§ WHAT TO WORK ON
Drop the pictures and repeat the remaining data exactly.

------------------------------------------------------------------------

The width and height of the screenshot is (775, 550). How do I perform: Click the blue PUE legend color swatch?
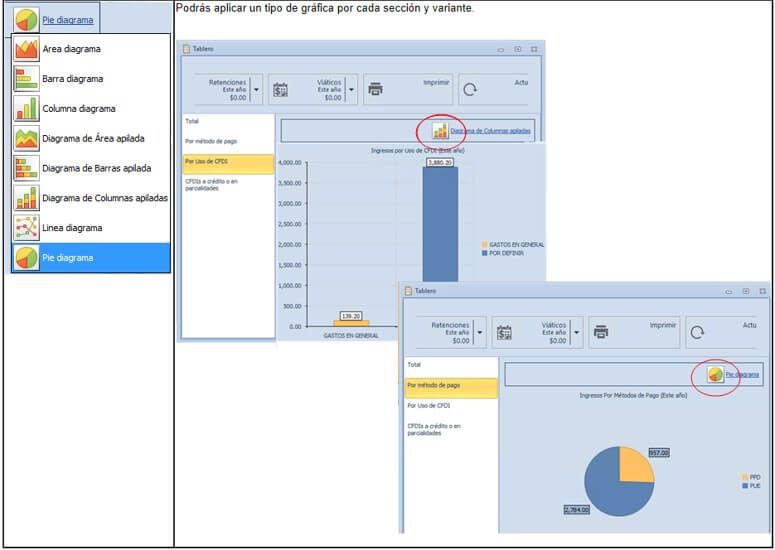pos(745,486)
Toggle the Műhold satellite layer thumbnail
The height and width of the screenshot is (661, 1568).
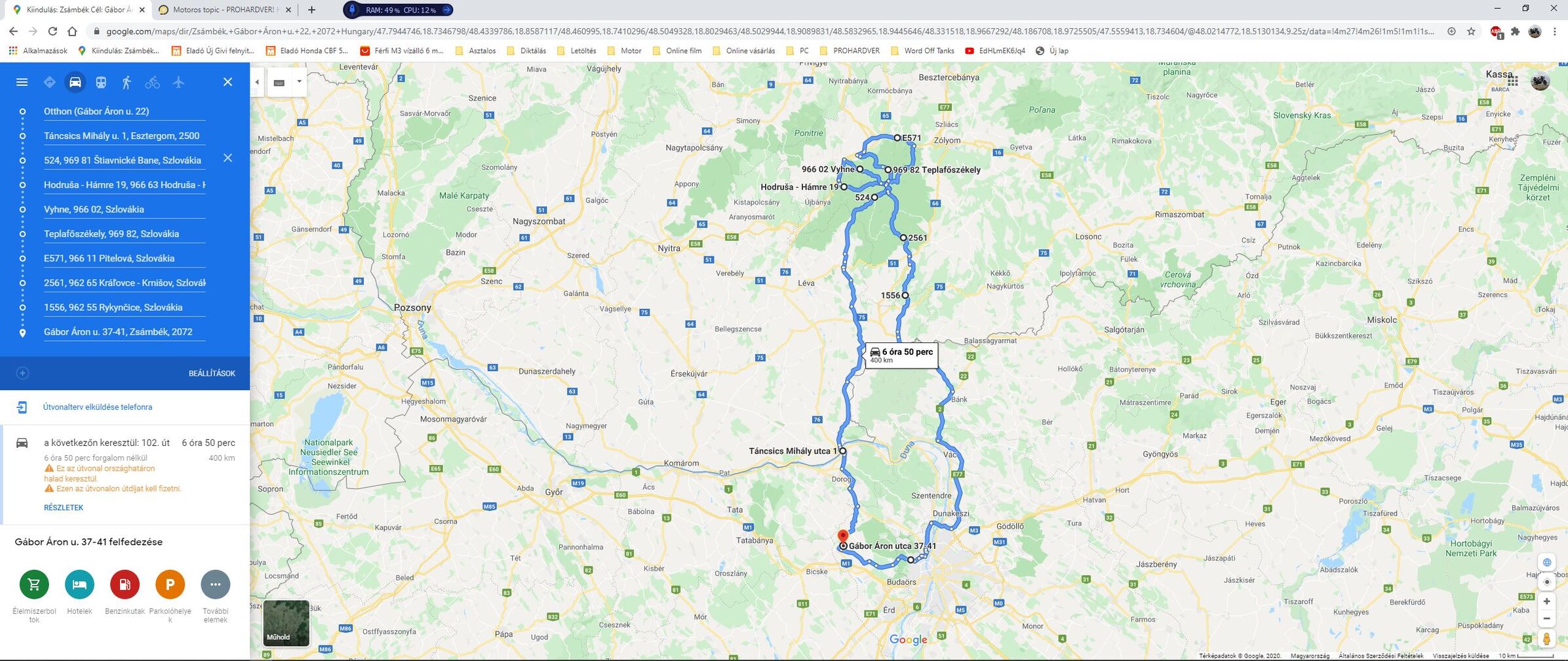[286, 623]
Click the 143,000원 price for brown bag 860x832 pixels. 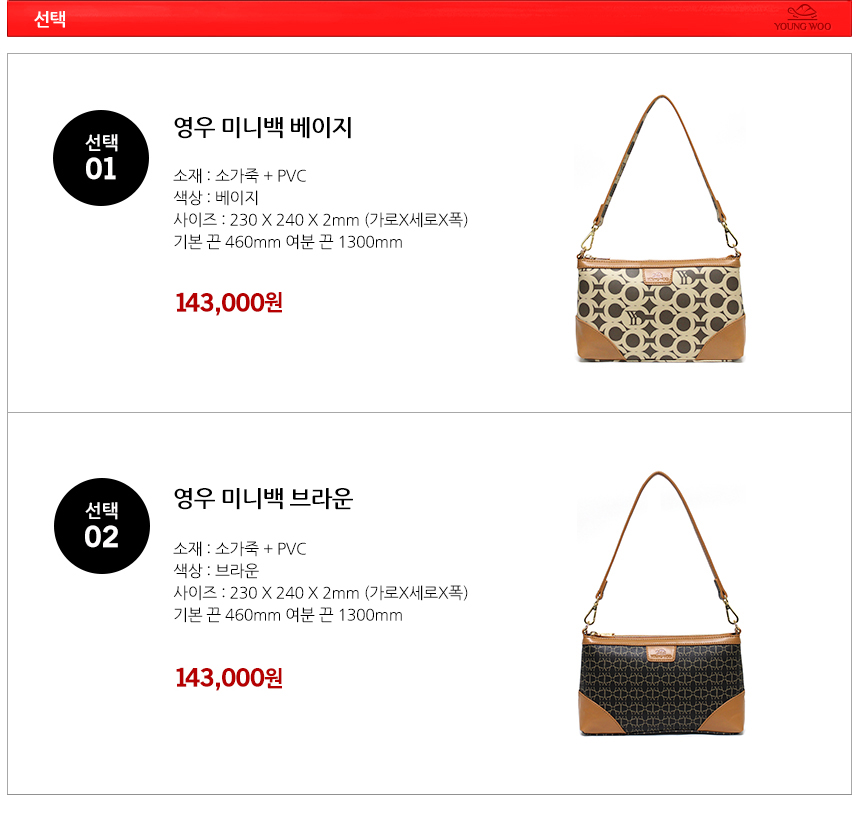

------------------------------------------------------------------------

§ ANSWER FOR THIS EXERCISE
The width and height of the screenshot is (775, 550). How do I perform: Click the blue PUE legend color swatch?
pos(745,486)
Toggle the Műhold satellite layer thumbnail
The height and width of the screenshot is (661, 1568).
[286, 623]
Click the 143,000원 price for brown bag 860x832 pixels. 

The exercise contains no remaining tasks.